The journal positions itself as a platform where these perspectives intersect; not to dilute disciplinary standards, but to elevate them through cross-sector engagement; not to replace critique with enthusiasm, but to ground innovation in evidence. For the inaugural issue of the journal, we have received substantial contributions from Denmark, China, Greece, Mexico, Nigeria, Jordan, the United Kingdom, and Spain. An overview of these contributions is presented below.
Article 1. AI and the Existential Crisis of Higher Education: A Self-examination
We open this inaugural issue with a philosophical intervention. In her contribution, Dr. Pia Laurison confronts a question that many institutions hesitate to articulate directly: has AI precipitated an existential crisis in higher education? When knowledge generation, explanation, and personalization are available at the click of a button, the traditional justification for universities becomes unsettled. If information is ubiquitous and adaptive tutoring systems can individualize instruction at scale, what remains distinctive about formal higher education? What remains distinctive about the teaching profession? Much of the current research on AI in higher education focuses on adaptation: integrating tools, regulating use, detecting misuse, and redesigning assessment. Far less attention is given to a more foundational question: what is the renewed purpose of education in an era of cognitive automation? In a landscape where knowledge is abundant and searchable across platforms, the central question is no longer merely how to access or transmit information. It becomes a question of how to orient oneself within it. How do learners cultivate discernment in environments saturated with generated content? How do they remain intellectually grounded amid accelerating change? How do they develop the capacity to engage uncertainty without paralysis?
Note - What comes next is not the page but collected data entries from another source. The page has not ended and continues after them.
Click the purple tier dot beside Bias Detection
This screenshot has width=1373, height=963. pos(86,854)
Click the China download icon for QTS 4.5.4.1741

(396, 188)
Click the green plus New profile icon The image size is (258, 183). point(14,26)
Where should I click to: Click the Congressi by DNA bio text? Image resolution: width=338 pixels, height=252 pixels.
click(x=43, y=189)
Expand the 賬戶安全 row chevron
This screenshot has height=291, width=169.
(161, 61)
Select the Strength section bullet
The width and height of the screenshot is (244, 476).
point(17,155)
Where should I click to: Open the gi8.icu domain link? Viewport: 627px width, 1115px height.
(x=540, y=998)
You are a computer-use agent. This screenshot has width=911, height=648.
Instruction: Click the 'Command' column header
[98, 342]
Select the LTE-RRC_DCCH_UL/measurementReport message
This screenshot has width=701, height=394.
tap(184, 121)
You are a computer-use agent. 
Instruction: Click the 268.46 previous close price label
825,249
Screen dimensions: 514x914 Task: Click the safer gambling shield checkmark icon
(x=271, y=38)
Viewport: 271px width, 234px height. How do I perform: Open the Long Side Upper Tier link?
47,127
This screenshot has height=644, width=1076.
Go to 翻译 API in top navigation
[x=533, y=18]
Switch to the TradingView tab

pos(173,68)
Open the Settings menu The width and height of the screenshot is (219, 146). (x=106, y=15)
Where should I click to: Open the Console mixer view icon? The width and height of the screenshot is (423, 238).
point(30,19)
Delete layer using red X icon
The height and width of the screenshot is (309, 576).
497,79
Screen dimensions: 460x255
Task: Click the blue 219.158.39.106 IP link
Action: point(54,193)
In this context, the educator’s role necessarily shifts. The teacher is no longer primarily a transmitter of information. Information is already available. The emerging responsibility is interpretive and formative rather than distributive. Educators become guides in judgment, stewards of epistemic responsibility, and facilitators of reflective engagement. Their task is to help students navigate ambiguity, evaluate claims, confront ethical tensions, and construct meaning in increasingly fluid conditions. AI transforms access to knowledge; it does not eliminate the need for education. It reframes it.
Article 2. Comparative Analysis of Hybrid and Single Classification Algorithms for Student Academic Performance Forecasting
The contribution by Dr. Najah Al-Shanableh et al. advances the discussion by demonstrating that educational data mining can serve as a strategic tool for early detection of academic risk in higher education. Drawing on a large dataset and evaluating ten machine learning models, the study compares single classifiers with hybrid approaches for predicting student performance. The findings indicate that ensemble approaches provide deeper and more reliable predictive power than standalone classifiers. The study identifies several significant predictors of academic performance, with cumulative GPA, high school average, academic year in high school, and course load emerging as the most influential factors. By enabling the timely identification of at-risk students, this approach offers universities a data-driven mechanism for targeted intervention, quality assurance, and proactive academic planning. As such, the work illustrates how machine learning can function not merely as an analytical tool but as an operational guardrail within university management systems, supporting more responsive and equitable student support strategies. The authors further caution that practitioners must remain attentive to the computational demands associated with ensemble methods, as well as the need for regular model retraining to sustain predictive accuracy over time. They emphasize that such predictive systems should function as decision-support tools rather than deterministic classifiers. Human oversight remains essential in educational decision-making processes, ensuring that algorithmic outputs are interpreted within broader pedagogical and institutional contexts. In this respect, the study reinforces the importance of a human-centric approach to AI deployment, where technological capability is balanced with professional judgment and ethical responsibility.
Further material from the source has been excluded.